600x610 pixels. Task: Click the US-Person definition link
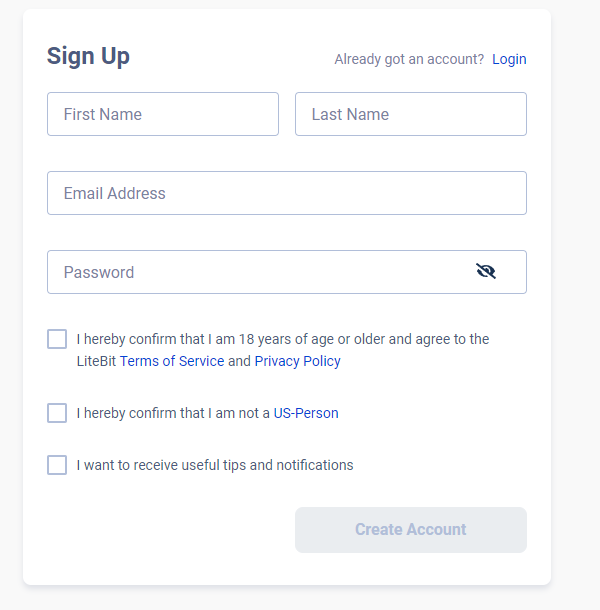point(306,413)
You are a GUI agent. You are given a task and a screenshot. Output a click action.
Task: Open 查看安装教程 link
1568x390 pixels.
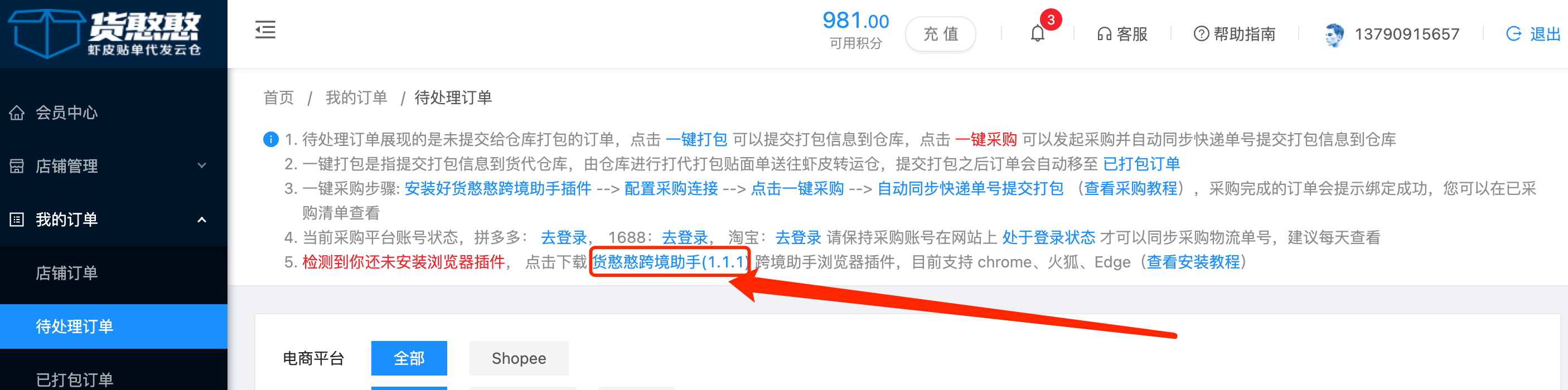click(x=1192, y=262)
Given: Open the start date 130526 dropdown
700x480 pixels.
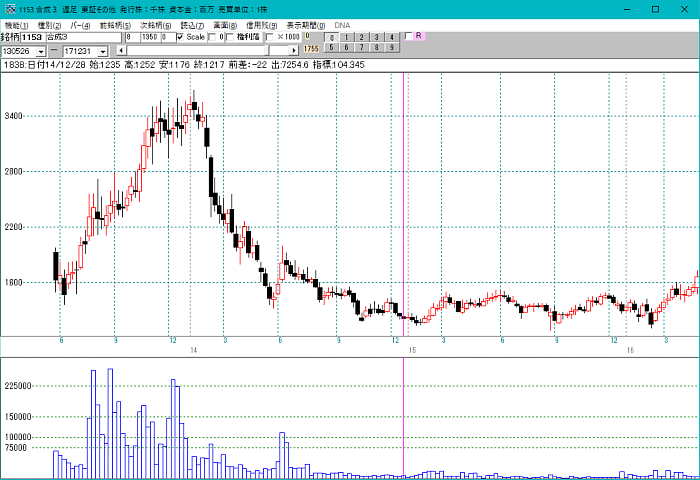Looking at the screenshot, I should [x=40, y=50].
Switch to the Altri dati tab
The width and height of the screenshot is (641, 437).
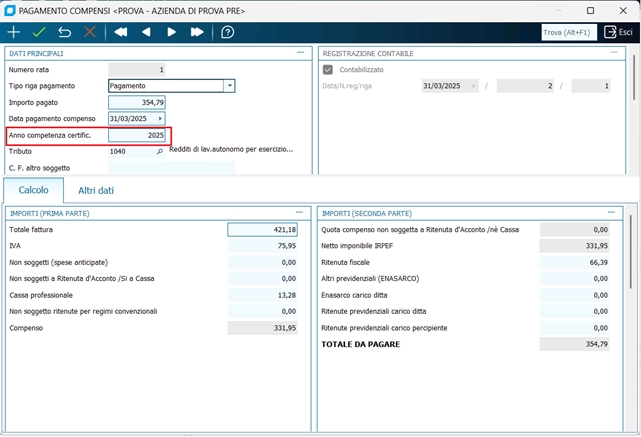click(96, 190)
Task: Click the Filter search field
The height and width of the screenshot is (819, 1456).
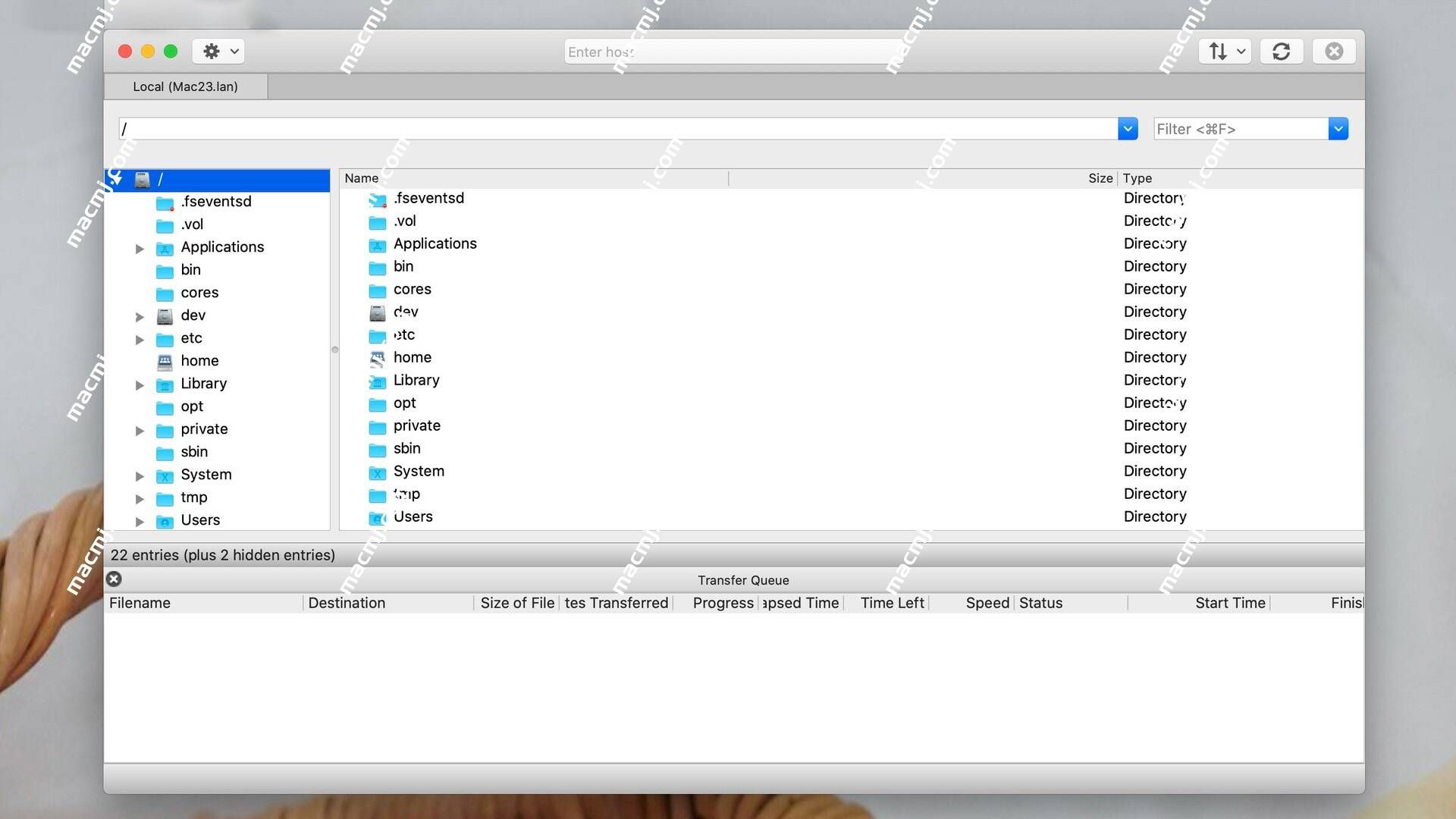Action: pos(1239,128)
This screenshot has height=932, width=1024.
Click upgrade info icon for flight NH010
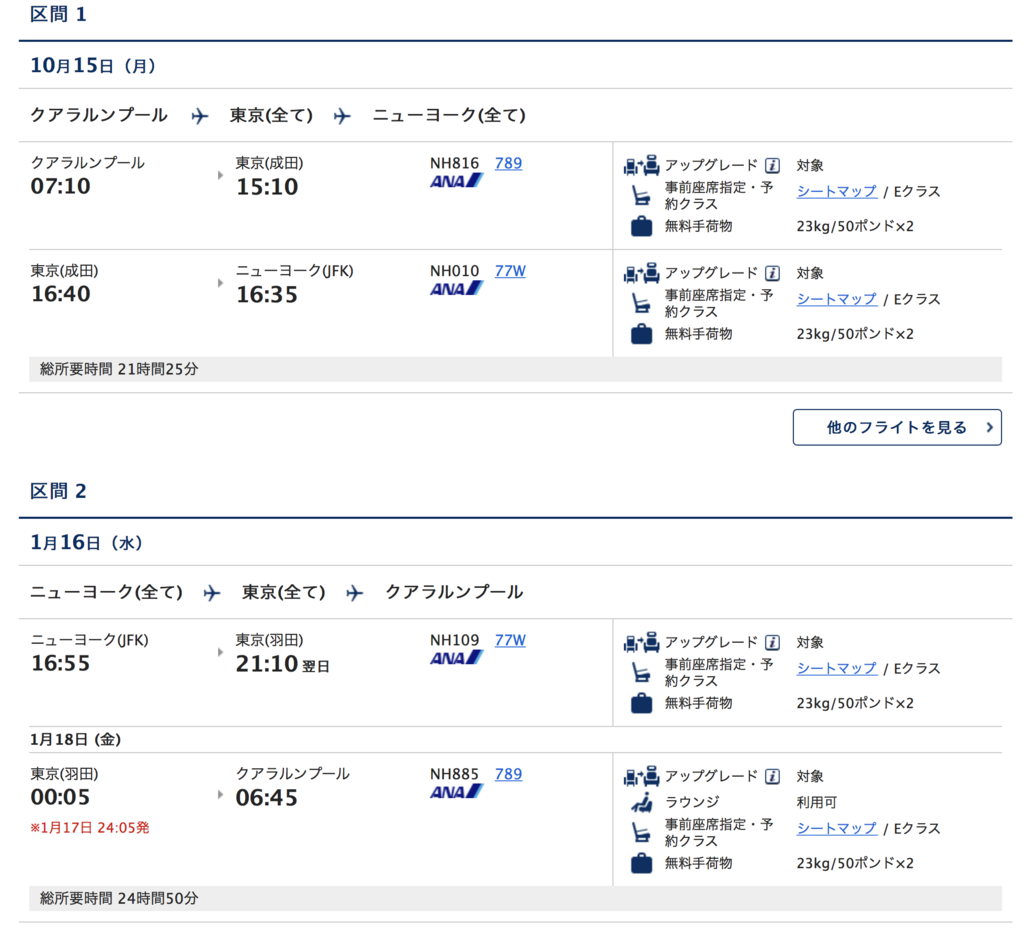click(x=772, y=273)
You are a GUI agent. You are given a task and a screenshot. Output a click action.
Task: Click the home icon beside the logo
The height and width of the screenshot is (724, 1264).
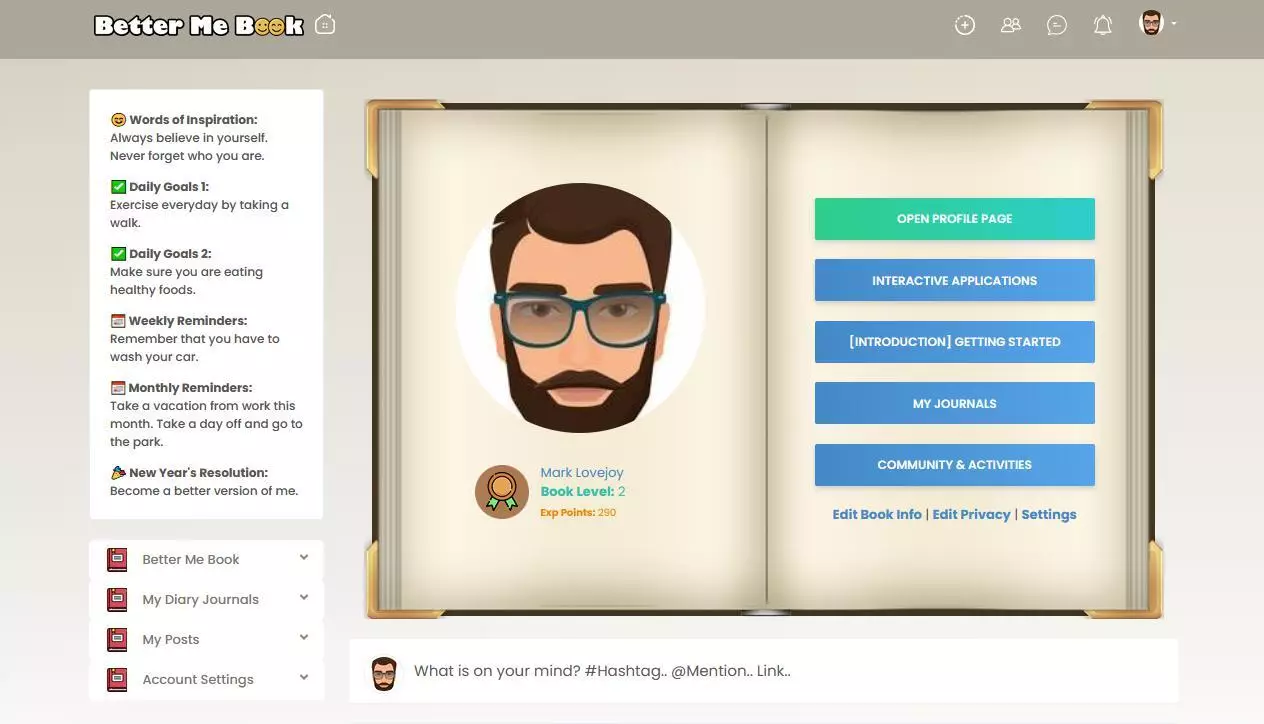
===
• _Work order_:
Reproduce the data above in full, exactly as it is, with the pictures left out.

• _Your solution_:
600x610 pixels. Task: Click the US-Person definition link
point(306,413)
You are a GUI agent. You are given a task and a screenshot. Output a click action.
Task: Open 查看安装教程 link
1568x390 pixels.
click(x=1192, y=262)
Given: Open the start date 130526 dropdown
700x480 pixels.
Looking at the screenshot, I should [x=40, y=50].
Switch to the Altri dati tab
The width and height of the screenshot is (641, 437).
click(96, 190)
Task: Click the Filter search field
The height and width of the screenshot is (819, 1456).
Action: pos(1239,128)
This screenshot has height=932, width=1024.
Click upgrade info icon for flight NH010
click(x=772, y=273)
You are a GUI agent. You are given a task and a screenshot. Output a click action.
Task: Click the home icon beside the logo
The height and width of the screenshot is (724, 1264).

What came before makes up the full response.